··· FRAGMENTO ···

Desde luego, que hay
que volver a pasear por las Ramblas (si nos dejan las aglomeraciones) y a demandar que vuelva la magia de
antaño, cuando el turismo venía en dosis sostenibles, o al
menos, veías unos extranjeros más respetuosos, menos borrachos,
menos calcinados por el sol, y con un mejor criterio para escoger su
vestuario o la enésima copa de sangría de polvos industriales.
Yo creo que también
hay que demandar responsabilidades a los que durante tantos años, y
sabiendo la amenaza que se cierne sobre Europa, no han consentido en
poner bolardos o cualquier sistema que impida que una furgoneta
circule por un lugar peatonal.
Pienso también que
un lugar por el que transitan miles de personas a diario podría
estar más vigilado, ya que veo con sorpresa como hasta dos guardias
de seguridad custodian las tiendas de trapitos de lujo de Passeig de
Gràcia, o la Diagonal.

···

TAREAS
A - Cita del fragmento sobre las Ramblas el pasaje que va desde "Desde luego, que" hasta "un lugar peatonal.", ambos incluidos.
B - Según el fragmento sobre las Ramblas, ¿qué custodian hasta dos guardias de seguridad?
Los ítems no guardan ninguna relación con este fragmento.

··· DATOS APORTADOS ···

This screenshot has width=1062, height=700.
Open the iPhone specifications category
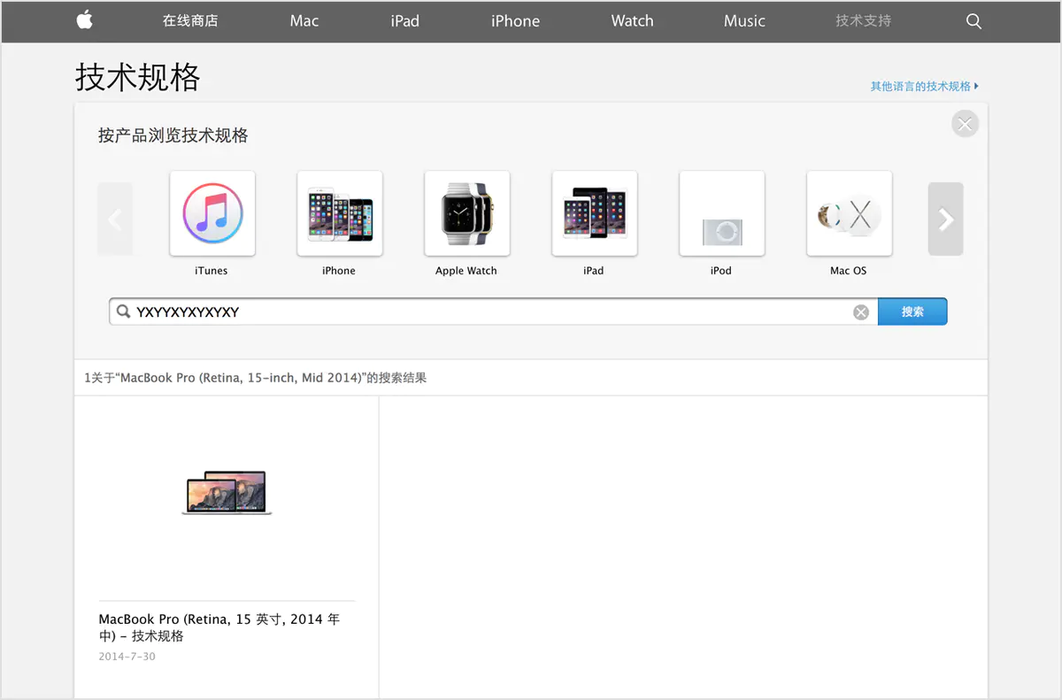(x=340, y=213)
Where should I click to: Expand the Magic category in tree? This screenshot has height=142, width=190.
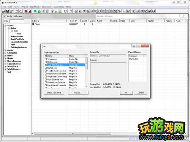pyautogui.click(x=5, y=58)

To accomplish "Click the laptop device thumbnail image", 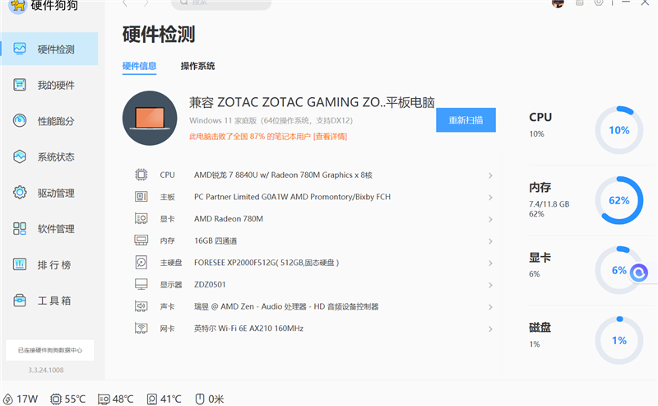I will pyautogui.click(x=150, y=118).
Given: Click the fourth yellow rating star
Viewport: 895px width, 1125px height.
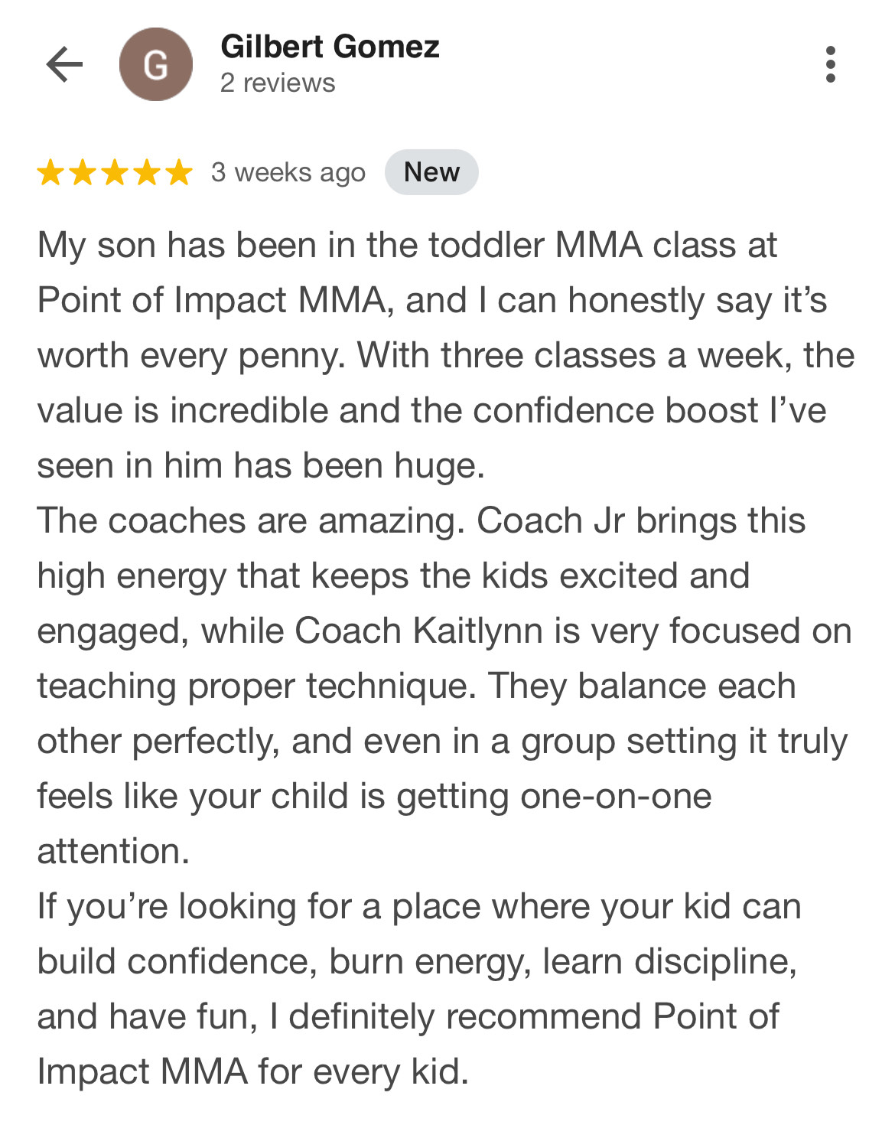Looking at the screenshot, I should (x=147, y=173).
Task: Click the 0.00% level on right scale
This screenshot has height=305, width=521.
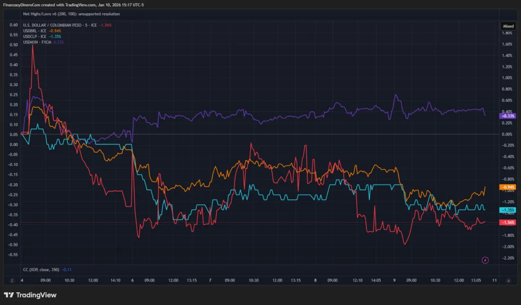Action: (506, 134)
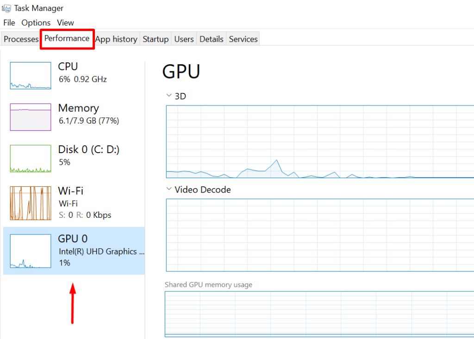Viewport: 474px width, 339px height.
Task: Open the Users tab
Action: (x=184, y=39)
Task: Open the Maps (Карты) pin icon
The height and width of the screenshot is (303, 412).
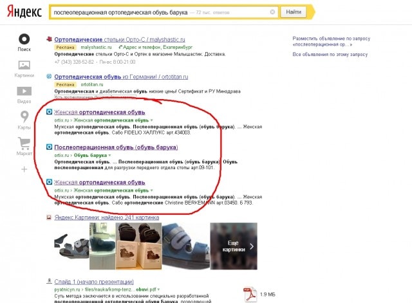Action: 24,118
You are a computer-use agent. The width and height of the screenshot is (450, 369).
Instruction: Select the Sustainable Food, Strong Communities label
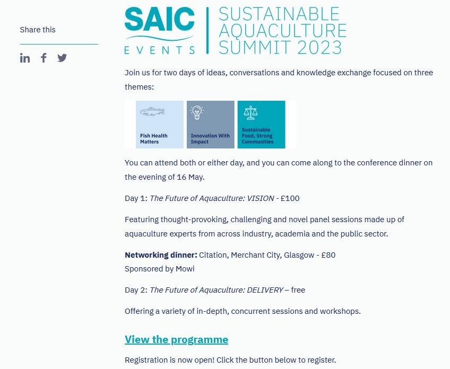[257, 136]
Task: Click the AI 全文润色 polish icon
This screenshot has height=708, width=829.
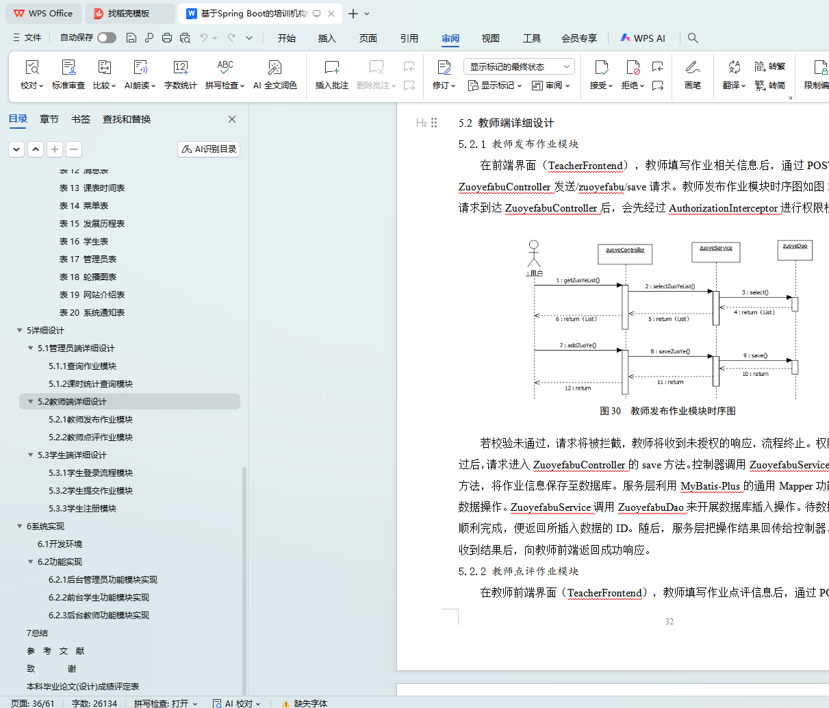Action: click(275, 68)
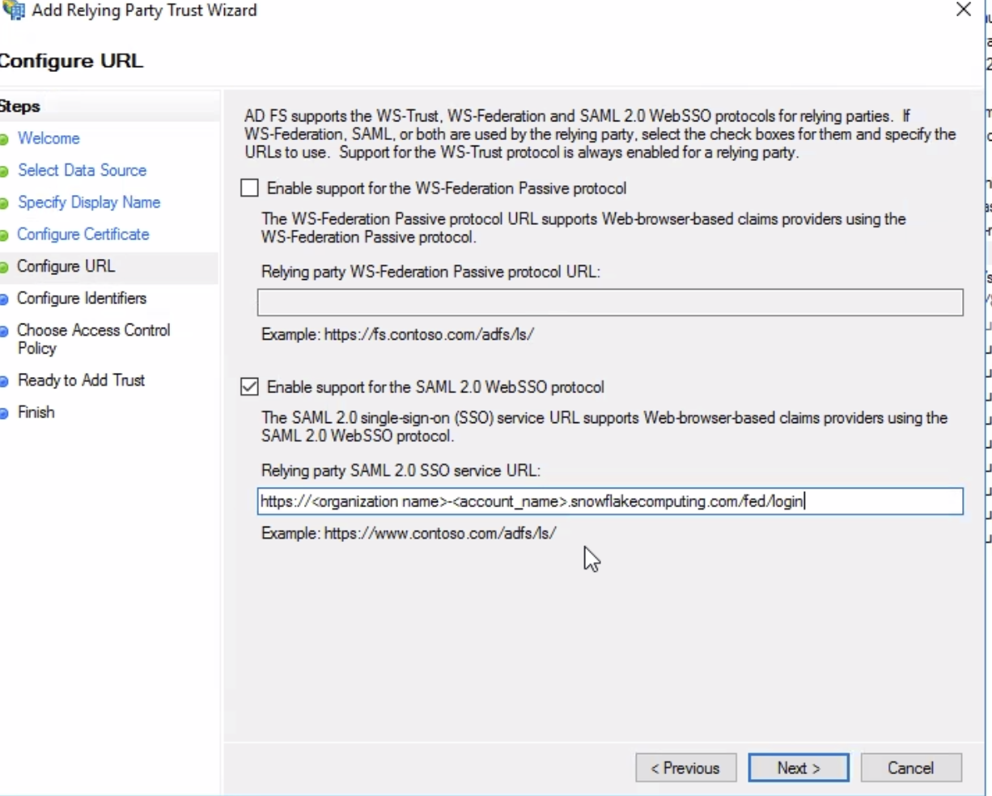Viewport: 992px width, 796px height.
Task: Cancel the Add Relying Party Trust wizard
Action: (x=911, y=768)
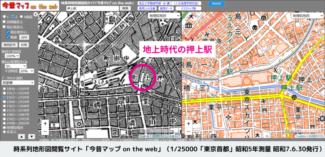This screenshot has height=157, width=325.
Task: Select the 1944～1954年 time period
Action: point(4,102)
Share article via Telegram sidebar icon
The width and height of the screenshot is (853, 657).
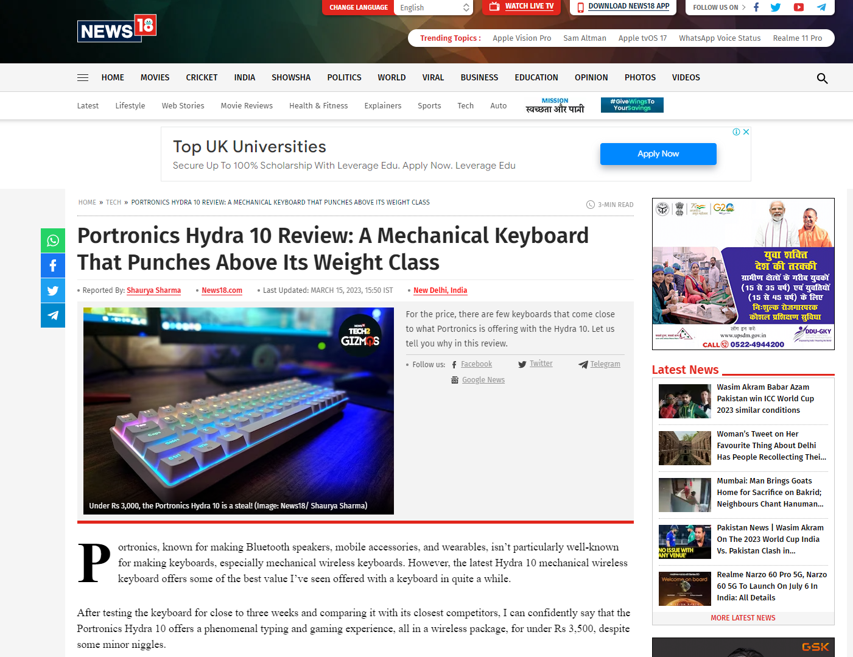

···

RESPUESTAS EN ORDEN
A -
Desde luego, que hay
que volver a pasear por las Ramblas (si nos dejan las aglomeraciones) y a demandar que vuelva la magia de
antaño, cuando el turismo venía en dosis sostenibles, o al
menos, veías unos extranjeros más respetuosos, menos borrachos,
menos calcinados por el sol, y con un mejor criterio para escoger su
vestuario o la enésima copa de sangría de polvos industriales.
Yo creo que también
hay que demandar responsabilidades a los que durante tantos años, y
sabiendo la amenaza que se cierne sobre Europa, no han consentido en
poner bolardos o cualquier sistema que impida que una furgoneta
circule por un lugar peatonal.

B - Las tiendas de trapitos de lujo de Passeig de Gràcia o la Diagonal.